Meu avô: Piau Vovó. Era o seu nome de guerra. Pois quando criança ia pescar no rio e sempre trazia para sua ´vó ver o que havia pego. Pesca de vara, apenas umas piabas e peixes sabão. A vó dele perguntou ao longe: O que a gente tem pra cumê hoje, meu fii? E ele responde: É piau, vovó. E aí o Sr. José, passa a ser Piau-Vovó durante toda a sua existência.

Ele foi o primeiro a comprar um carro com placa de Itapecuru-Mirim. Era uma Rural, o mesmo que uma SW4, claro que mais tupiquim. Servia pra transportar as pessoas para o Tingidor, povoado mais distante e mais importante daquela época. Passava por vários outros povoados, como o Cova, Sobradinho, Campo da Cruz, Quilombolas e muitos outros.

Ele começou comprando e vendendo mercadorias dos povoados, permutando uns com os outros. Seu forte era o carvão, e nós sempre íamos com ele. Chegávamos todos riscados de preto. No povoado comíamos mocotó de 3 dias e muito pescoço e pé de galinha caipira. Meu avô gostava de uma caça e nós também. Ele era um bom homem, apesar de ignorante.

Lembro-me de um fato. Ele trazia um povo em uma caçamba que era emprestada. O povo vinha no basculante. Muita gente de carona. Ele deixou a caçamba na casa do respectivo dono, mas o povo não queria descer. Queriam que meu avô os levasse para o centro da cidade. E ele commo uma pessoa dócil, acionou o sistema da caçamba para bascular e foi aquele show. Gente por cima gente, pulando, gritando, xingando e correndo com medo dele.

Ás vezes, pra compensar aquele stress advindo dele, eu e meu tio-irmão pegávamos "emprestado" alguns trocados e juntos com Piragno e Lilica íamos tomar mingau de milho na praça da Prefeitura. E muitas vezes, após vários copos de mingau, íamos aliviar o ventre na varanda da casa da vizinha.

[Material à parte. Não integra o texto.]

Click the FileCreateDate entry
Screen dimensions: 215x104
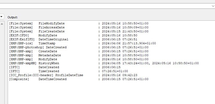coord(79,31)
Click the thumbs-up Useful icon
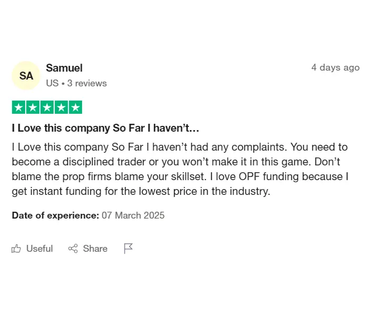The image size is (368, 316). pos(16,249)
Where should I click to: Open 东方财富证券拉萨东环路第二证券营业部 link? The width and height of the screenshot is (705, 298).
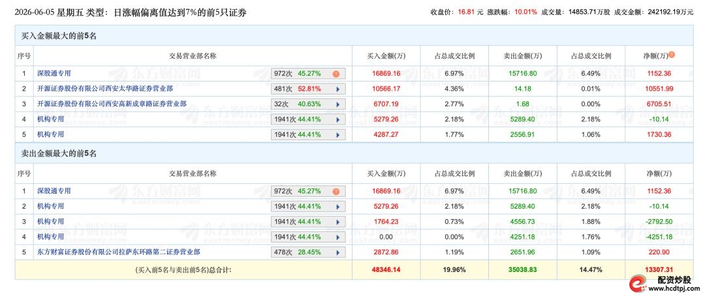[x=118, y=252]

Não era só eu que pegava uns trocados, na verdade, todos os meus irmãos de criação, tios, tias etc.. Se apropriavam, um pouco, dessa bendita feita.

Algumas vezes, meu avô pegava alguém no flagrante. Uma de minhas tias-irmã, estava fazendo um pequeno empréstimo e surpeendida em meio ao ato, levou uma pequena surra de cerca de duas horas. Foi preciso todos os irmãos se ajoelharem pedindo misericórdia. Surra p´ra todo lado e de corda, diga-se de passagem. Eu também já fui pego uma vez. Não precisa descrever o que aconteceu. Foi terrível!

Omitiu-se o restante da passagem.